Abstract: Gene expression for myelin proteolipid protein (PLP) and myelin basic protein (MBP) in the dysmyelinating mutant mice shiverer and jimpy was analyzed by nuclear run-off transcription assay, in situ hybridization, and immunohistochemistry. The level of PLP transcription in shiverer brains was lower than that in controls at postnatal day 18 but relatively higher at later stages. In spite of the considerable amount of hybridization with PLP cDNA, immunoreaction for PLP was greatly reduced in shiverer mice throughout their lives, probably owing to a defect in the assembly of PLP into myelin.

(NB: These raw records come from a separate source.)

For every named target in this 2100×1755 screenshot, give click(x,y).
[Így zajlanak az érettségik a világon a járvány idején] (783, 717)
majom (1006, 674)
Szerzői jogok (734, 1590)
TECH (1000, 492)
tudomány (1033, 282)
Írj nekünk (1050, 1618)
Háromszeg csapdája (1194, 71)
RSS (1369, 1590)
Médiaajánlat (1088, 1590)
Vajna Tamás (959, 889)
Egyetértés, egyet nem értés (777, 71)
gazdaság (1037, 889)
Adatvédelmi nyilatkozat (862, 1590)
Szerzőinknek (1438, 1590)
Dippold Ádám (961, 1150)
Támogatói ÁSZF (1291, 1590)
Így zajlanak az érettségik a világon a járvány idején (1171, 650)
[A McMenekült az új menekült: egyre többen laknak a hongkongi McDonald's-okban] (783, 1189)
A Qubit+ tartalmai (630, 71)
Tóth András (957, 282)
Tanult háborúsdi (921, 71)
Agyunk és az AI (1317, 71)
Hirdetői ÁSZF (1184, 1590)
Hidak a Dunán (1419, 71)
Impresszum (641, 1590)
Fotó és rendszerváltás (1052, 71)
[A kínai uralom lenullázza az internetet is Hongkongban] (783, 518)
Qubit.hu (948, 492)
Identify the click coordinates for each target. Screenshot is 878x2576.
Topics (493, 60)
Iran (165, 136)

Abnormal deposition of PLP in oligodendroglial cell bodies suggested that transport of PLP to myelin is delayed in shiverer brains. The number of oligodendrocytes expressing PLP mRNA was drastically reduced in jimpy mice. MBP mRNA in jimpy mice is localized preferentially in oligodendroglial cell bodies, a result suggesting that oligodendrocytes in jimpy are mostly the immature type. Although transcriptional activity of the MBP gene in jimpy was greatly reduced, a finding reflecting the decrease in the number of mature oligodendrocytes, that of the PLP gene remained high at early stages. The discrepancy of the two gene expressions is discussed relative to the role of PLP transcripts at early stages of myelination.